> **What is needed**: Retype the following lines verbatim, keeping every character and line break unchanged.

──────── Dataset content

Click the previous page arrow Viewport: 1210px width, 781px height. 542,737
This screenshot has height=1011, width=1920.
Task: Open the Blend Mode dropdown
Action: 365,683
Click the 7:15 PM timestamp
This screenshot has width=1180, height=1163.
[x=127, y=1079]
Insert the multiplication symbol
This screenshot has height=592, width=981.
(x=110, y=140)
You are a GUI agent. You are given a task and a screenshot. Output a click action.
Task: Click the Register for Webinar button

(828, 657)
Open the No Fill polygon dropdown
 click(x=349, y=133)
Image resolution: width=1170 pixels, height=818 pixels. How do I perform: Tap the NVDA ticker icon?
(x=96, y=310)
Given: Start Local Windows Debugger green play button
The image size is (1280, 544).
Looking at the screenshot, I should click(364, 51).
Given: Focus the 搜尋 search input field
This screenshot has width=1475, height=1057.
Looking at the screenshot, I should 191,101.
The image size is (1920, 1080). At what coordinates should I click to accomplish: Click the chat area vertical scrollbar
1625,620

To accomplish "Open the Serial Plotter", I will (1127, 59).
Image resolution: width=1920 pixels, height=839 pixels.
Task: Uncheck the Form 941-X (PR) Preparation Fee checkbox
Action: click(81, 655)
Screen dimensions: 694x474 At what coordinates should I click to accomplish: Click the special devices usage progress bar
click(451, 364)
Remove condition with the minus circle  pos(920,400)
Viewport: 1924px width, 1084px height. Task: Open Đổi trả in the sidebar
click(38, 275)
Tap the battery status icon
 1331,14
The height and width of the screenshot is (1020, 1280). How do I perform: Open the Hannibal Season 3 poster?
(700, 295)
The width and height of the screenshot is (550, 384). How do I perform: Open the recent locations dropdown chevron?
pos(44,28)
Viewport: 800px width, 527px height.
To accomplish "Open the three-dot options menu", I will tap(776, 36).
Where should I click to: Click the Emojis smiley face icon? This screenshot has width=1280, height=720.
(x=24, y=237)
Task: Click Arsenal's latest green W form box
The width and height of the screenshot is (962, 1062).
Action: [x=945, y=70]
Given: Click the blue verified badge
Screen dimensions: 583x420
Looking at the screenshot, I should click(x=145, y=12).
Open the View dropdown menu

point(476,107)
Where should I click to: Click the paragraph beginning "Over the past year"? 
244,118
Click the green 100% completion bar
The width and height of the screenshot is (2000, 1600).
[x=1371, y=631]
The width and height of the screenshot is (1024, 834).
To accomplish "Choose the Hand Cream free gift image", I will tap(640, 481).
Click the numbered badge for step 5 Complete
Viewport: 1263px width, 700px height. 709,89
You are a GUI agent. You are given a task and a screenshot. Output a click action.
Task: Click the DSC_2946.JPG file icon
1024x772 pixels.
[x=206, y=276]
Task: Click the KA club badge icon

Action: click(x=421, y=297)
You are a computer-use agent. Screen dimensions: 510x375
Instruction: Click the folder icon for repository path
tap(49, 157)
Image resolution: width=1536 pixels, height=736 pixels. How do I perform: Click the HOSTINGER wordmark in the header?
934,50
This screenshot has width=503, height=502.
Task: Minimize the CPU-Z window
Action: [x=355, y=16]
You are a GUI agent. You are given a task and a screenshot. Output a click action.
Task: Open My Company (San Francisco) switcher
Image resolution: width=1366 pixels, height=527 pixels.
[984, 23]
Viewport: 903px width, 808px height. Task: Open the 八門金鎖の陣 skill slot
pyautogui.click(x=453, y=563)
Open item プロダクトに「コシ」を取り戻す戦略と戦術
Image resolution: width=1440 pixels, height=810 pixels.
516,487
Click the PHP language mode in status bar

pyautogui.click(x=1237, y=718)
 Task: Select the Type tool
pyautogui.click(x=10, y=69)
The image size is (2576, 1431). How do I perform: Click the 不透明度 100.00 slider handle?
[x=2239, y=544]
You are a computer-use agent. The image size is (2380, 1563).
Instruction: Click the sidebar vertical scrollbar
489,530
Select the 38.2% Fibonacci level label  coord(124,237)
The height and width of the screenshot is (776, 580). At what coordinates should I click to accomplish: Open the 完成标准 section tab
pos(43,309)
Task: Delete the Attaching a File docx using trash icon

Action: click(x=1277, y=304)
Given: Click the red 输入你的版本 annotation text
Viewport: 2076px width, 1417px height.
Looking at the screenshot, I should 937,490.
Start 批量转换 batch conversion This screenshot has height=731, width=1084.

────────────────

> **Answer below**:
Click the previous page arrow Viewport: 1210px width, 781px height. 542,737
This screenshot has height=1011, width=1920.
Task: Open the Blend Mode dropdown
Action: 365,683
Click the 7:15 PM timestamp
This screenshot has width=1180, height=1163.
[x=127, y=1079]
Insert the multiplication symbol
This screenshot has height=592, width=981.
(x=110, y=140)
You are a GUI agent. You are given a task and a screenshot. Output a click action.
Task: Click the Register for Webinar button

(828, 657)
Open the No Fill polygon dropdown
 click(x=349, y=133)
Image resolution: width=1170 pixels, height=818 pixels. How do I perform: Tap the NVDA ticker icon?
(x=96, y=310)
Given: Start Local Windows Debugger green play button
The image size is (1280, 544).
Looking at the screenshot, I should click(364, 51).
Given: Focus the 搜尋 search input field
This screenshot has width=1475, height=1057.
Looking at the screenshot, I should 191,101.
The image size is (1920, 1080). At what coordinates should I click to accomplish: Click the chat area vertical scrollbar
1625,620

To accomplish "Open the Serial Plotter", I will (1127, 59).
Image resolution: width=1920 pixels, height=839 pixels.
Task: Uncheck the Form 941-X (PR) Preparation Fee checkbox
Action: click(81, 655)
Screen dimensions: 694x474 At what coordinates should I click to accomplish: Click the special devices usage progress bar
click(451, 364)
Remove condition with the minus circle  pos(920,400)
Viewport: 1924px width, 1084px height. Task: Open Đổi trả in the sidebar
click(38, 275)
Tap the battery status icon
 1331,14
The height and width of the screenshot is (1020, 1280). How do I perform: Open the Hannibal Season 3 poster?
(700, 295)
The width and height of the screenshot is (550, 384). How do I perform: Open the recent locations dropdown chevron?
pos(44,28)
Viewport: 800px width, 527px height.
To accomplish "Open the three-dot options menu", I will tap(776, 36).
Where should I click to: Click the Emojis smiley face icon? This screenshot has width=1280, height=720.
(x=24, y=237)
Task: Click Arsenal's latest green W form box
The width and height of the screenshot is (962, 1062).
Action: [x=945, y=70]
Given: Click the blue verified badge
Screen dimensions: 583x420
Looking at the screenshot, I should click(x=145, y=12).
Open the View dropdown menu

point(476,107)
Where should I click to: Click the paragraph beginning "Over the past year"? 
244,118
Click the green 100% completion bar
The width and height of the screenshot is (2000, 1600).
[x=1371, y=631]
The width and height of the screenshot is (1024, 834).
To accomplish "Choose the Hand Cream free gift image", I will tap(640, 481).
Click the numbered badge for step 5 Complete
Viewport: 1263px width, 700px height. 709,89
You are a GUI agent. You are given a task and a screenshot. Output a click action.
Task: Click the DSC_2946.JPG file icon
1024x772 pixels.
[x=206, y=276]
Task: Click the KA club badge icon

Action: click(x=421, y=297)
You are a computer-use agent. Screen dimensions: 510x375
Instruction: Click the folder icon for repository path
tap(49, 157)
Image resolution: width=1536 pixels, height=736 pixels. How do I perform: Click the HOSTINGER wordmark in the header?
934,50
This screenshot has width=503, height=502.
Task: Minimize the CPU-Z window
Action: [x=355, y=16]
You are a GUI agent. You are given a task and a screenshot. Output a click action.
Task: Open My Company (San Francisco) switcher
Image resolution: width=1366 pixels, height=527 pixels.
[984, 23]
Viewport: 903px width, 808px height. Task: Open the 八門金鎖の陣 skill slot
pyautogui.click(x=453, y=563)
Open item プロダクトに「コシ」を取り戻す戦略と戦術
Image resolution: width=1440 pixels, height=810 pixels.
516,487
Click the PHP language mode in status bar

pyautogui.click(x=1237, y=718)
 Task: Select the Type tool
pyautogui.click(x=10, y=69)
The image size is (2576, 1431). How do I perform: Click the 不透明度 100.00 slider handle?
[x=2239, y=544]
You are a computer-use agent. The image size is (2380, 1563).
Instruction: Click the sidebar vertical scrollbar
489,530
Select the 38.2% Fibonacci level label  coord(124,237)
The height and width of the screenshot is (776, 580). At what coordinates should I click to accomplish: Open the 完成标准 section tab
pos(43,309)
Task: Delete the Attaching a File docx using trash icon

Action: click(x=1277, y=304)
Given: Click the red 输入你的版本 annotation text
Viewport: 2076px width, 1417px height.
Looking at the screenshot, I should 937,490.
Start 批量转换 batch conversion This screenshot has height=731, width=1084.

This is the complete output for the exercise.